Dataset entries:
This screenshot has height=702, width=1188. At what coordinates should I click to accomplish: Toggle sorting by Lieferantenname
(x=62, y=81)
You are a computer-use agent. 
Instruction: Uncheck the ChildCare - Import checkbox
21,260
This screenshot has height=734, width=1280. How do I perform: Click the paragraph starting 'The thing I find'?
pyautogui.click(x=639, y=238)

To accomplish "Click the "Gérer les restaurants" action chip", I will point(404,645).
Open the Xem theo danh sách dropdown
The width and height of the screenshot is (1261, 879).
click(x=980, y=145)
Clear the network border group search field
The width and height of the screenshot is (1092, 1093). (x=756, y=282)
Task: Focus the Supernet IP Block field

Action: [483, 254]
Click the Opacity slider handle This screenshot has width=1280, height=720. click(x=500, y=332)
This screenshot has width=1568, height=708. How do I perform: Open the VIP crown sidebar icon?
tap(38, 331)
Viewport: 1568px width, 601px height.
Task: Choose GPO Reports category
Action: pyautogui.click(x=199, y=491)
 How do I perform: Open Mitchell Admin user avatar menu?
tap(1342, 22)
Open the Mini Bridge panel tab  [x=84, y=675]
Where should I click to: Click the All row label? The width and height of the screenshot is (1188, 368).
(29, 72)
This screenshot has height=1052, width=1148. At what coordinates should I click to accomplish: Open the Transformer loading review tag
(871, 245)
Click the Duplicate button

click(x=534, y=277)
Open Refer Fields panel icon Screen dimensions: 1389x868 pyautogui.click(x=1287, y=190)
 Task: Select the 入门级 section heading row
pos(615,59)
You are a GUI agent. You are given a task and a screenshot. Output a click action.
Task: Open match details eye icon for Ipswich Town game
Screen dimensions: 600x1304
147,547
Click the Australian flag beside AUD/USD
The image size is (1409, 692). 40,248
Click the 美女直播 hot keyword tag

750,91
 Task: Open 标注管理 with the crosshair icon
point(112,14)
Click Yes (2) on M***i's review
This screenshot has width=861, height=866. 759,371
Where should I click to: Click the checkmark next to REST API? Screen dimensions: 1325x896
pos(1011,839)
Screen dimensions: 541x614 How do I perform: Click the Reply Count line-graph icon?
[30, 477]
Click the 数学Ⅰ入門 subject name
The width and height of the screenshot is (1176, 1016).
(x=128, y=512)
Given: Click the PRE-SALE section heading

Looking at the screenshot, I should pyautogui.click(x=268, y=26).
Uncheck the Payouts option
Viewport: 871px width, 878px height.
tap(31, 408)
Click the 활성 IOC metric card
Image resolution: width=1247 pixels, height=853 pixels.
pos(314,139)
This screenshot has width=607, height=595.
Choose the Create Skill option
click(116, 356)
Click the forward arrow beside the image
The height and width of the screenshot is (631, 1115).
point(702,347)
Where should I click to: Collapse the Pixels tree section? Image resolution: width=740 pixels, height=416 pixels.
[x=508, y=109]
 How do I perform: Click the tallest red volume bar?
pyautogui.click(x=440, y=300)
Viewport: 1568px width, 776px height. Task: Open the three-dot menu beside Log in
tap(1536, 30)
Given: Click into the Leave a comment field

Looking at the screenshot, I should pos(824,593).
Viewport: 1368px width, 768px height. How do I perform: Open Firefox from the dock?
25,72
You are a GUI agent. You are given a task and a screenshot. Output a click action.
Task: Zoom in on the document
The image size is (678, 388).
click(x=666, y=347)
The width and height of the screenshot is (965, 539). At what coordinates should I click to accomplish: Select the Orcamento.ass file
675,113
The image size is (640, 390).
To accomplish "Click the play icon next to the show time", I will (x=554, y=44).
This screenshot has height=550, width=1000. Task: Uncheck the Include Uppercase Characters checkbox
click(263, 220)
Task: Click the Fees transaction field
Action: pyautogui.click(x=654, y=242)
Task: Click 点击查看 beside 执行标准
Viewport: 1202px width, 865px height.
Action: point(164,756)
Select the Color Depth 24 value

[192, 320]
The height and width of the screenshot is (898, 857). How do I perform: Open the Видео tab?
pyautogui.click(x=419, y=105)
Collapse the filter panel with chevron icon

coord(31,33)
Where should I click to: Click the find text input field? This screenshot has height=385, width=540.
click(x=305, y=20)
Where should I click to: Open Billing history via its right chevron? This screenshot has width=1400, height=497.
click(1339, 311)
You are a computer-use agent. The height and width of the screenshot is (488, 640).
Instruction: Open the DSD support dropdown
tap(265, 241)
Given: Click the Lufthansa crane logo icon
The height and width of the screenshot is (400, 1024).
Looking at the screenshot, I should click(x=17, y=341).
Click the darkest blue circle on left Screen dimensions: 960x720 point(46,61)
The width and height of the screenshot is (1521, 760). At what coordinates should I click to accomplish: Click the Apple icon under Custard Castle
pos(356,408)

◆ **DIRECTIONS FOR THIS TASK**: Go through the records and copy each line with "computer" in it.

◆ **PROBLEM SOLUTION**:
You are a computer-use agent. 
You are a computer-use agent. The height and width of the screenshot is (488, 640).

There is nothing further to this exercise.